Grandiosa la balconata, con uno sbalzo di ben 16 metri, e larga 29; ma grandioso anche il boccascena, che misura metri dieci per dieci, e che ha la particolarità di essere incorniciato da un grigliato di legno dorato largo tre metri, composto da quattro cornici distanziare in profondità , in modo che nei vani tra cornice e cornice si son potuti istallare gli altoparlanti per il film sonoro, e un insieme di 2600 lampadine variamente colorate, con le quali è possibile ottenere tonalità, intensità e variazioni di luce che conducono a effetti singolari e suggestivi.

E non parliamo qui di tutti quegli impianti e apprestamenti capaci di assicurare riscaldamento e raffreddamento e aerazione, alcuni dei quali di brevetti nuovissimi, e che tutt’insieme concorrono a fare di questo Cinematografo il tipo solo più ricco ed elegante, ma anche il più moderno per quanto riguarda appunto le esigenze del locale cinematografico.

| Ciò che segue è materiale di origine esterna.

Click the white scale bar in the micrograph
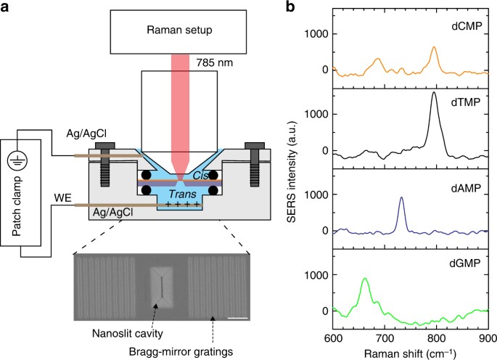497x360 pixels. point(236,317)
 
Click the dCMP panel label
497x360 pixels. point(465,26)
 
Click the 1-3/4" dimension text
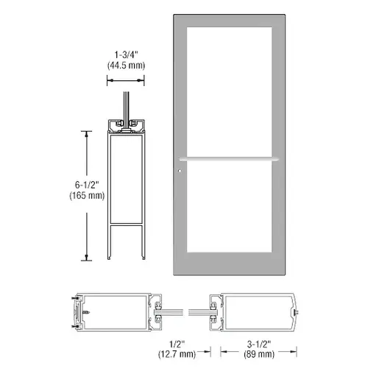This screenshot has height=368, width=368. [126, 54]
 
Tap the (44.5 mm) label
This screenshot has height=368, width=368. [126, 66]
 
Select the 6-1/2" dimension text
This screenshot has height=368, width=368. [87, 185]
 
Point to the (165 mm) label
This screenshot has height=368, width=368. [87, 196]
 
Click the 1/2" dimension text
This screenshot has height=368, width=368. [177, 344]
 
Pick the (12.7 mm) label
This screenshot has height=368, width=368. [177, 354]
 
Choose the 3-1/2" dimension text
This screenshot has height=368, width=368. [259, 344]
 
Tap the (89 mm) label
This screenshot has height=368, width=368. [259, 354]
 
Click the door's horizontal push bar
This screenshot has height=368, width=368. [229, 159]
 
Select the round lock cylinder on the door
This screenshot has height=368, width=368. [180, 171]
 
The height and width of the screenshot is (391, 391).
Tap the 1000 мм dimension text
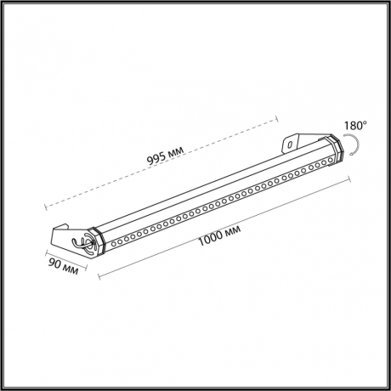(x=219, y=231)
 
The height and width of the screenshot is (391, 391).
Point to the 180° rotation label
(x=355, y=127)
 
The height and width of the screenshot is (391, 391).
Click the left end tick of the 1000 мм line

Tutto ciò doveva parlare direttamente al cuore dei buoni Milanesi, i quali, se hanno visto scomparire una delle più vetuste glorie della loro città, hanno visto, in cambio, sorgere su quelle rovine una gloria di maggior valore artistico; e mon poteva non parlare al forestiero, che già di questo locale aveva avuto notizia come di cosa meravigliosa; ond’è che la inaugurazione di questo Cinema, che Milano ascrive a benemerenza dei fratelli Delle Piane, segnò un avvenimento cittadino, e la sua sala da spettacoli si è vista sempre affollata dal fior fiore della cittadinanza.

In buon punto, peraltro, è sopraggiunto il mutamento della gestione e della Direzione del Cinema. Alla primitiva Direzione non mancavano certo buona volontà, nobiltà d’intenti, e buon gusto; faceva difetto, però, quella conoscenza del mondo cinematografico e della psicologia delle folle, che è indispensabile per condurre un locale cinematografico di tanta importanza, in un centro come Milano, e al giorno d’oggi. Dalla metà di questo mese, alla primitiva gestione è succeduta la Società Anonima Emilio Perani, con alla testa un vecchio e consumato e occhiuto cinematografasti, appunto Emilio Perani, che del commercio cinematografico e della gestione di sale ha oramai un’annosa e fruttifera esperienza personale; tanto fruttifera, che gli spettacoli del Cinema Odeon se ne sono immediatamente avvantaggiati.

Con Emilio Perani alla testa, il Cinema Odeon conquista oggi quel primato al quale ha realmente pieno diritto, e che rischiava di non raggiungere giammai.